:: Passage shown ::
Pinkert v. Schwab Charitable Fund

Decision Date14 September 2022
Docket Number21-16299
Citation48 F.4th 1051
Parties Philip PINKERT, individually and on behalf of a class of similarly situated individuals, and on behalf of the general public, Plaintiff-Appellant, v. SCHWAB CHARITABLE FUND; Charles Schwab & Co.; Schwab Charitable Board of Directors; Schwab Charitable Investment Oversight Committee, Defendants-Appellees.
CourtU.S. Court of Appeals — Ninth Circuit

Jennifer K. Lee (argued), Paul J. Lukas, Kai H. Richter, and Brock J. Specht, Nichols Kaster PLLP, Minneapolis, Minnesota; Matthew C. Helland, Nichols Kaster LLP, San Francisco, California; for Plaintiff-Appellant.

Alan E. Schoenfeld (argued), Wilmer Cutler Pickering Hale and Dorr LLP, New York, New York; David C. Marcus and Christopher T. Casamassima, Wilmer Cutler Pickering Hale and Dorr LLP, Los Angeles, California; Susan M. Pelletier, Wilmer Cutler Pickering Hale and Dorr LLP, Washington, D.C.; Andrew Scott Dulberg, Wilmer Cutler Pickering Hale and Dorr LLP, Boston, Massachusetts; David A. Kotler and Samantha Rosa, Dechert LLP, New York, New York; Joshua D. N. Hess and Brian Raphel, Dechert LLP, San Francisco, California; for Defendants-Appellees.

Before: EUGENE E. SILER,* MILAN D. SMITH, JR., and DANIEL A. BRESS, Circuit Judges.

Opinion by Judge Milan D. Smith, Jr. ;

Concurrence by Judge Bress

M. SMITH, Circuit Judge:

The question presented in this case is whether Philip Pinkert has standing to sue Schwab Charitable for allegedly breaching its fiduciary duties by, among other things, deducting excessive fees from Pinkert's donor-advised fund. We hold that he does not.

I

A donor-advised fund (DAF) is a charitable giving vehicle that allows donors to take a present-year income tax deduction, while distributing the funds to charity at a later time. A donor may wish to do so to save money on taxes. If, for example, a donor expects to have an unusually high income in a particular year, he may wish to accelerate his planned donations for the next several years into that year so that he can take a larger charitable deduction to offset the additional income tax he would otherwise owe. See 26 U.S.C. § 170(a)(1) (allowing a taxpayer to deduct from his taxable income "any charitable contribution ... which is made within the taxable year").
:::
:: Material supplied ::
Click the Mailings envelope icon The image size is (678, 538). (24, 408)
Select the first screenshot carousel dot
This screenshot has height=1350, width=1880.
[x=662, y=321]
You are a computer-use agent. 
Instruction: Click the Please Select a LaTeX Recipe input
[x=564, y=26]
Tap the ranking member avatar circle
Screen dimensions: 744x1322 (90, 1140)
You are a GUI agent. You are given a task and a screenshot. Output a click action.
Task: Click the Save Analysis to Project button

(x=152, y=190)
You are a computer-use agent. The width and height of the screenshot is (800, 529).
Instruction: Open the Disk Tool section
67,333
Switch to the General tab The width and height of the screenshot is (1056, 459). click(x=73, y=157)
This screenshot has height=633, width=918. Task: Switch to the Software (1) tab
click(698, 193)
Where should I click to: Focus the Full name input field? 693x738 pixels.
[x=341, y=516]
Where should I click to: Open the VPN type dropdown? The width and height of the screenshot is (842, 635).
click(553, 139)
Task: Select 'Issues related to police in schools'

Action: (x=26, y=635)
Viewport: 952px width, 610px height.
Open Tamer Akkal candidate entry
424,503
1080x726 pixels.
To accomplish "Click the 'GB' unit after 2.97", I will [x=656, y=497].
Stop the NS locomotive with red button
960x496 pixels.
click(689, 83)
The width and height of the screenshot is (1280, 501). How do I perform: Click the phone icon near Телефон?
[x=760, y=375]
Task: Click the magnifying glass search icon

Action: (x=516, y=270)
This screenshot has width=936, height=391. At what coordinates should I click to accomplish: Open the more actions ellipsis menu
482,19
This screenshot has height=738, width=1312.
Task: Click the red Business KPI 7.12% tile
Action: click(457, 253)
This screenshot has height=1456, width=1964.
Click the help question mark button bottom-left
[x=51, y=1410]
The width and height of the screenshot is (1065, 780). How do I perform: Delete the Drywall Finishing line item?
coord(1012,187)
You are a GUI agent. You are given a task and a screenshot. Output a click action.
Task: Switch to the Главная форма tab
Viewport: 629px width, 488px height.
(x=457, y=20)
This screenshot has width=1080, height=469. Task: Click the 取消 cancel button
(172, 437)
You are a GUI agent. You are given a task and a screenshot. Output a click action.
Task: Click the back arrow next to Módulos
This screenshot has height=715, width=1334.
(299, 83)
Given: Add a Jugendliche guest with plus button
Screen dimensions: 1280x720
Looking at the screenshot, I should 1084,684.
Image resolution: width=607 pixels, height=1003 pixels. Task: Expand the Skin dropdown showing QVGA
:::
## Directives
**1)** Summarize the Pinkert v. Schwab Charitable Fund opinion in two sentences.
**2)** In the Pinkert v. Schwab Charitable Fund opinion, which judge wrote the concurrence?
The records play no part in the tasks here.

## Solutions per task
**1)** The Ninth Circuit considered whether Philip Pinkert has standing to sue Schwab Charitable for allegedly breaching its fiduciary duties, including by deducting excessive fees from his donor-advised fund, and held that he does not. A donor-advised fund lets donors take a present-year income tax deduction while distributing the money to charity later, which can save on taxes, for example in a year of unusually high income.

**2)** Judge Bress wrote the concurrence.